Directions for this task: Your answer should reproduce the full set of records exactly as given.

(Stored data)
*** Begin section ***

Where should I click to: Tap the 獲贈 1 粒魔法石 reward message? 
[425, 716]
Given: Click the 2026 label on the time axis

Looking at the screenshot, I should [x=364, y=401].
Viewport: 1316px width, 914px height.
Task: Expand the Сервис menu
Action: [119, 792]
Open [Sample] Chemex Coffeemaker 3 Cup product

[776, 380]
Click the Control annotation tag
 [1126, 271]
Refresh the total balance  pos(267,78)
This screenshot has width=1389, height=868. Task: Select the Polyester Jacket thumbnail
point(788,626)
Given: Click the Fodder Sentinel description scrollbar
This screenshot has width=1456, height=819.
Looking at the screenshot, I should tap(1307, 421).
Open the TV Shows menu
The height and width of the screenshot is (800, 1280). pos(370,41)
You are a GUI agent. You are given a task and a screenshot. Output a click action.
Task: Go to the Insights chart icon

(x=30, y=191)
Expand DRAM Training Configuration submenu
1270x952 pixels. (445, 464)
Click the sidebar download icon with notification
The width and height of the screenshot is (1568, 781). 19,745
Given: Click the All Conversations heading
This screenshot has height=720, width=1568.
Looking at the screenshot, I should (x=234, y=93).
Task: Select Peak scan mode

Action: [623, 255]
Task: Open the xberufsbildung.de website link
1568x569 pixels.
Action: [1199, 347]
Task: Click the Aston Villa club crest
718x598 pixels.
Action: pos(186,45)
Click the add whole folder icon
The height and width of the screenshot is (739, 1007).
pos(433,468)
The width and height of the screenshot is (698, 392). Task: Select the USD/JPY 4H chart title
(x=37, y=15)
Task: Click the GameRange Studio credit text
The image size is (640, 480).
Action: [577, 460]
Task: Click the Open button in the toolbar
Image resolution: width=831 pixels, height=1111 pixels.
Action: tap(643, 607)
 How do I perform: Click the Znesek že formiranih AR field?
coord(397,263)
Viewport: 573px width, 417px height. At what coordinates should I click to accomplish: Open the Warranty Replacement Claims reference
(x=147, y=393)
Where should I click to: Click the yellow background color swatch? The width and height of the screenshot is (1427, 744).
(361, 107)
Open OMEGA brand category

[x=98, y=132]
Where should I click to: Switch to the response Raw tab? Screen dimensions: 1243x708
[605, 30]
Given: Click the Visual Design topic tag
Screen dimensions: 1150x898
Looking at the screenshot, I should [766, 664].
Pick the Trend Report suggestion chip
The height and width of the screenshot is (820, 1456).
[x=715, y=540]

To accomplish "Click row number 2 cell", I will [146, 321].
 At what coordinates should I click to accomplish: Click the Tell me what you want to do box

*** End section ***

Expected answer:
Where should I click to: Tap the 獲贈 1 粒魔法石 reward message? 
[425, 716]
Given: Click the 2026 label on the time axis

Looking at the screenshot, I should [x=364, y=401].
Viewport: 1316px width, 914px height.
Task: Expand the Сервис menu
Action: [119, 792]
Open [Sample] Chemex Coffeemaker 3 Cup product

[776, 380]
Click the Control annotation tag
 [1126, 271]
Refresh the total balance  pos(267,78)
This screenshot has width=1389, height=868. Task: Select the Polyester Jacket thumbnail
point(788,626)
Given: Click the Fodder Sentinel description scrollbar
This screenshot has width=1456, height=819.
Looking at the screenshot, I should tap(1307, 421).
Open the TV Shows menu
The height and width of the screenshot is (800, 1280). pos(370,41)
You are a GUI agent. You are given a task and a screenshot. Output a click action.
Task: Go to the Insights chart icon

(x=30, y=191)
Expand DRAM Training Configuration submenu
1270x952 pixels. (445, 464)
Click the sidebar download icon with notification
The width and height of the screenshot is (1568, 781). 19,745
Given: Click the All Conversations heading
This screenshot has height=720, width=1568.
Looking at the screenshot, I should (x=234, y=93).
Task: Select Peak scan mode

Action: [623, 255]
Task: Open the xberufsbildung.de website link
1568x569 pixels.
Action: [1199, 347]
Task: Click the Aston Villa club crest
718x598 pixels.
Action: pos(186,45)
Click the add whole folder icon
The height and width of the screenshot is (739, 1007).
pos(433,468)
The width and height of the screenshot is (698, 392). Task: Select the USD/JPY 4H chart title
(x=37, y=15)
Task: Click the GameRange Studio credit text
The image size is (640, 480).
Action: [577, 460]
Task: Click the Open button in the toolbar
Image resolution: width=831 pixels, height=1111 pixels.
Action: tap(643, 607)
 How do I perform: Click the Znesek že formiranih AR field?
coord(397,263)
Viewport: 573px width, 417px height. At what coordinates should I click to accomplish: Open the Warranty Replacement Claims reference
(x=147, y=393)
Where should I click to: Click the yellow background color swatch? The width and height of the screenshot is (1427, 744).
(361, 107)
Open OMEGA brand category

[x=98, y=132]
Where should I click to: Switch to the response Raw tab? Screen dimensions: 1243x708
[605, 30]
Given: Click the Visual Design topic tag
Screen dimensions: 1150x898
Looking at the screenshot, I should [766, 664].
Pick the Trend Report suggestion chip
The height and width of the screenshot is (820, 1456).
[x=715, y=540]

To accomplish "Click row number 2 cell", I will [146, 321].
 At what coordinates should I click to accomplish: Click the Tell me what you want to do box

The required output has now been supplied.